A public discussion on the county's transit plan hasn't occurred since the most recent in-depth draft plan was completed last November.
Since then, Durham approved a half-cent increase to its local sales tax rate to help pay for expanded bus service, commuter rail and light rail in the Triangle. Orange County voters will consider a similar increase in November, but Wake isn't close to putting the issue on the ballot.
"We need to have a public meeting. They need to take this up. We've been waiting for months," said Karen Rindge, executive director of advocacy group WakeUP Wake County. "(Delaying) is not fair to the towns and certainly not fair to Wake County voters."
Speaking on behalf of seven other Wake County mayors, Raleigh Mayor Nancy McFarlane, Garmer Mayor Ronnie Williams and Rolesville Mayor Frank Eagles asked the Board of Commissioners on Monday for a public discussion on transit to help them plan for the future.

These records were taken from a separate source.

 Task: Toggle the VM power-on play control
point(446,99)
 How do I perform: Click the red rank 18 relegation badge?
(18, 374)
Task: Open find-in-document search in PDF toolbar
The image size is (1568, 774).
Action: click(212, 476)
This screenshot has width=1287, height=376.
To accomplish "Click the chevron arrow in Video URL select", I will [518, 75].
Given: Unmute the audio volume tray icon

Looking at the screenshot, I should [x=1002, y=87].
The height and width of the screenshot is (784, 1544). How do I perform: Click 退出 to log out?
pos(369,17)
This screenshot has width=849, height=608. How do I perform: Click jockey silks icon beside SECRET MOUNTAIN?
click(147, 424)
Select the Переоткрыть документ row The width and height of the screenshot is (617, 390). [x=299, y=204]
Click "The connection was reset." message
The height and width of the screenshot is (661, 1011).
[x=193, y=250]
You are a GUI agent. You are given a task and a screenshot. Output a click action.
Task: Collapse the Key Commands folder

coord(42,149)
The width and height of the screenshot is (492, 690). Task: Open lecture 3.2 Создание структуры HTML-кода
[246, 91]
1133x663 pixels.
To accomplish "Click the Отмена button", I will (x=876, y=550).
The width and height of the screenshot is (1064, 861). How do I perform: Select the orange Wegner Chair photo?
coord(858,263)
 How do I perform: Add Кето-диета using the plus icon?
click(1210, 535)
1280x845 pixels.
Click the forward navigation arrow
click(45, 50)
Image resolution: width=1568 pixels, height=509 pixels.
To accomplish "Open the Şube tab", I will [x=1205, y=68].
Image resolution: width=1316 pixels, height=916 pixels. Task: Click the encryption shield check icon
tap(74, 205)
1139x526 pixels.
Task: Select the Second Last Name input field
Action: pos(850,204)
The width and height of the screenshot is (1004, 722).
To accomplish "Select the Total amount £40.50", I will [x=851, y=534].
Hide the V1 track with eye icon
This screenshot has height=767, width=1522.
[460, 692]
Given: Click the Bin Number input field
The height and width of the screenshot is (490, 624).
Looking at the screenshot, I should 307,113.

Commissioner Joe Bryan said he believes it's premature to have a public hearing on a draft plan, and he wants to wait on a more complete plan.
"If we're not going to move forward with it, (it's) not like there's some huge urgency out there," Bryan said. "(By waiting,) we can delve in to make sure it's financially feasible for our community."
The board majority, made up of Republicans, has also indicated that it's not the right time to put transit to a vote in a sluggish economy when there are other bond issues – an possible tax increases – on the horizon.
"At least from my perspective, education is a much higher priority than transit," Bryan said.
Commissioner Erv Portman said he has been pushing for a meeting on transit but hasn't been able to convince his colleagues to move ahead.
"I think the voters will get it right," Portman said. "If they think this is an important issue, they're going to weigh all those priorities. They'll make a decision, and if they decide this isn't something we should be doing, they'll tell us."